结果萧世卿真的住了手,得到解放的赵栖一脸茫然,意意犹未尽。
萧世卿坐起身,淡淡道“既然皇上不愿,臣妾也不敢强迫皇上。臣妾还是回雍华宫睡罢,否则与皇上同榻,臣妾怕是会忍不住。”
赵栖哭笑不得,佯怒“皇后还和朕恃宠而骄起来了啊。”
“没有宠,如何敢娇。”
赵栖认输,“宠宠宠朕宠你还不行吗”
萧世卿展颜一笑,“那臣妾可以侍寝么。”
赵栖超大声地说“可以”
“皇上放心,臣妾一定会好好伺候皇上。”
赵栖很快就说不出话了,他像汪洋里的一叶扁舟,在狂风暴雨中摇摇晃晃,忍不住大骂“不要了呜呜呜混、混蛋”
萧世卿低头在赵栖肩上落下一吻,“宝贝现在才知道已经晚了,我们孩子都生了。

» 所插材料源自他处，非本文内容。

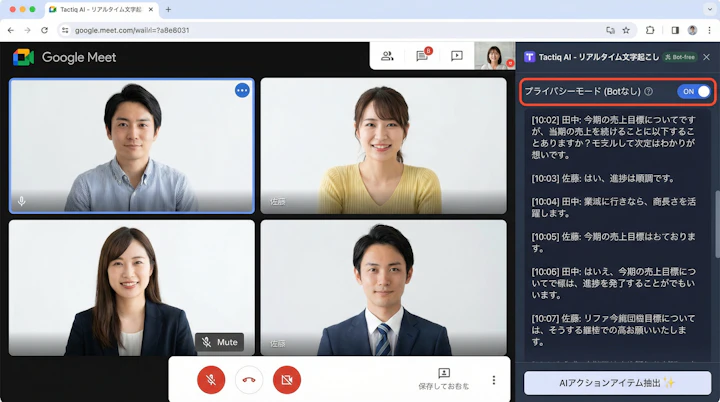Toggle the privacy mode ON switch
The image size is (720, 402).
pos(695,91)
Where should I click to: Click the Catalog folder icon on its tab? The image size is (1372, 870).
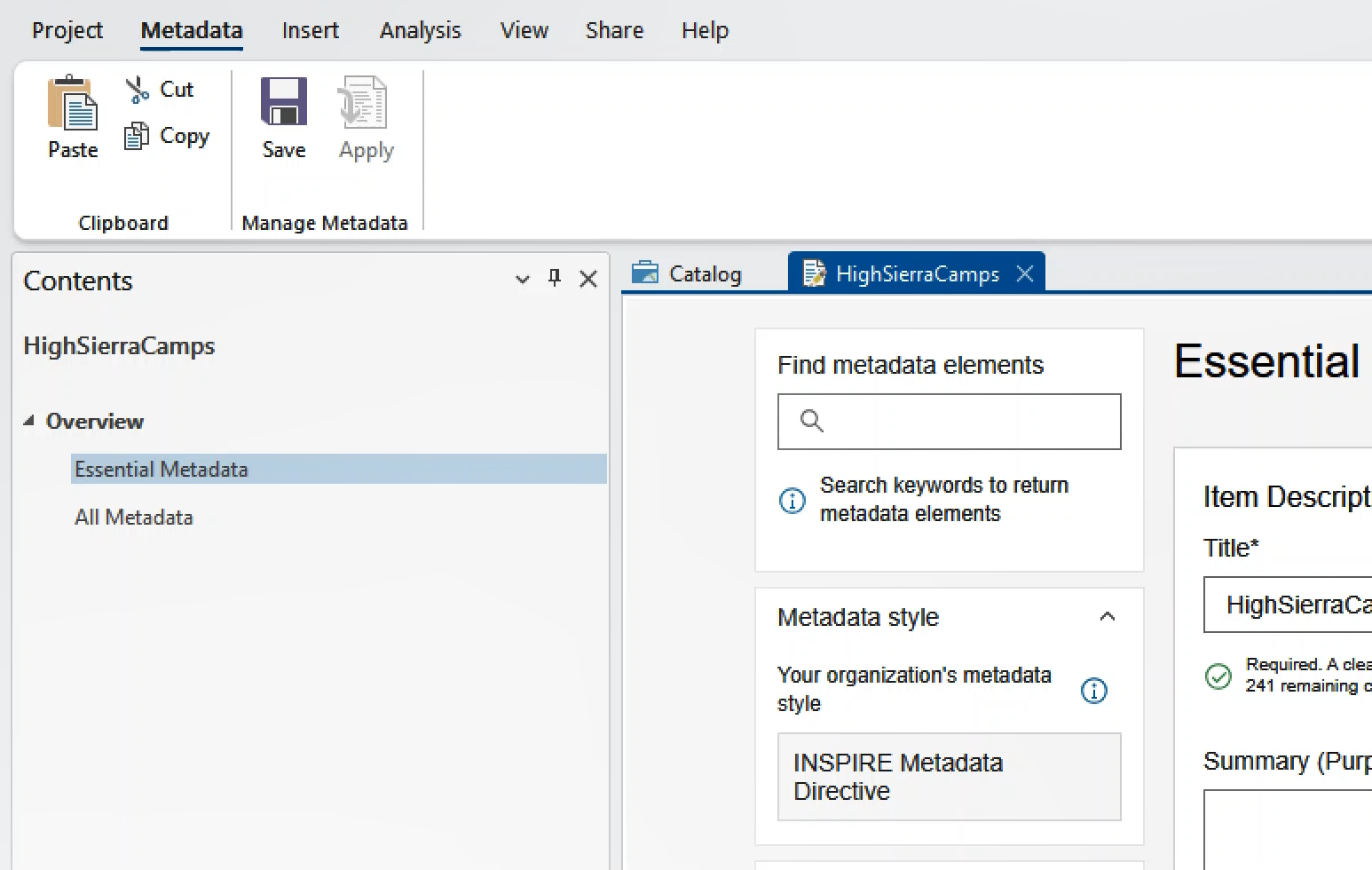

”
春宵苦短日高起,君王有那么一天没早朝。
两月后,北境大军全军出击,淮王赵桐将自己撰写的起义檄文昭告天下,没到一呼百应的地步,至少也有一呼十应的效果。
赵栖对此并不惊讶。在天子义士眼中,赵桐才是仁义之君,而天子虽然近两年有所改变,但之前的昏庸无道已让其民心尽失。得道者多助,失道者寡助,古往今来,皆是如此。
可即便赵桐拥兵数十万,自诩正义之师,还有北方百姓的民心,赵栖也不带怕的。他内有萧世卿,外有贺长洲,敌营深处还有容棠。而赵桐最厉害的军师也早已中了容棠的反间计,离主而去。他,何惧之有
贺长洲挂帅出征时,赵栖以三公之礼为其壮行。
京城城门口,赵栖头戴冠冕,身着龙袍,衣袖上的五爪金龙在春日的暖风下刺目耀眼。
站在他面前的少年身穿盔甲,披着大红的披风,腰间佩剑,双目璀璨,风华正茂,正是鲜衣怒马少年郎。
赵栖亲自与他斟酒一杯,预祝凯旋。
贺长洲畅快饮下,潇洒一笑,“皇上,和眠儿说,等我回来便他骑射。”
赵栖道“不可。”
“为何”
“因为朕要你两年之内平定北乱,全须全尾地回来,那时萌萌大概才刚会走路,哪里能上马。”
贺长洲哈哈笑着,“行,我答应皇上,两年之内,一定给皇上一个太平天下。”
贺长洲说罢,转身离开,一步步走向大靖的千军万马。
赵栖看着他的背影,坚定道“我们会赢的,一定。”
萧世卿按了按赵栖的肩膀,“一定。”
接下来,赵栖度过了极为艰难的几个月。赵桐的军队势如破竹,一连攻下南方数城。但正如萧世卿所言,赵桐的只拥兵一隅,粮草军械供给不足,战线拉得越长越他们越不力。而且一到夏季,北方将士难以忍受南方的酷暑,水土不服,病者十之三四。这时贺长洲收到容棠的密信,找到北军的粮草大营的藏处,悉数焚尽,适时又有昭南王的援军相助,贺长洲采用火攻,大败北境数万大军,从此开启了反扑之势。
贺长洲没有用两年,只用了区区一年,就彻底收复了北境,直捣北境伪都。赵桐在破城前一夜,杀了自己妻儿后挥剑自尽。
赵栖知晓后唏嘘不已,到底是原书主角,宁可自尽,也不愿受辱,只是可怜了他的妻儿。赵栖命人将其厚葬,并善待他们的族人。
又一年三月,春暖花开,柳絮飞扬。贺长洲领军凯旋,与他同行的还有平乱的大功臣容棠和李迟苏。三人在两年前的万寿节曾共现京城,如今他们又一同返京,用李迟苏的话来说,还真是有缘。
三人骑于马上,李迟苏悠悠道“算起来我也有一年多没见皇上了,不知他有没有长高一些。”
贺长洲嗤笑一声,“听王爷的口气,似乎把皇上当孩子看了。”
李迟苏笑道“先父与高祖是结义兄弟,按辈分,皇上应当叫本王一声小叔,本王把他当孩子看又如何”
贺长洲毫不留情地嘲讽,“容我提醒王爷一句,皇上的小皇子已经一岁了,王爷却连个王妃都没有。”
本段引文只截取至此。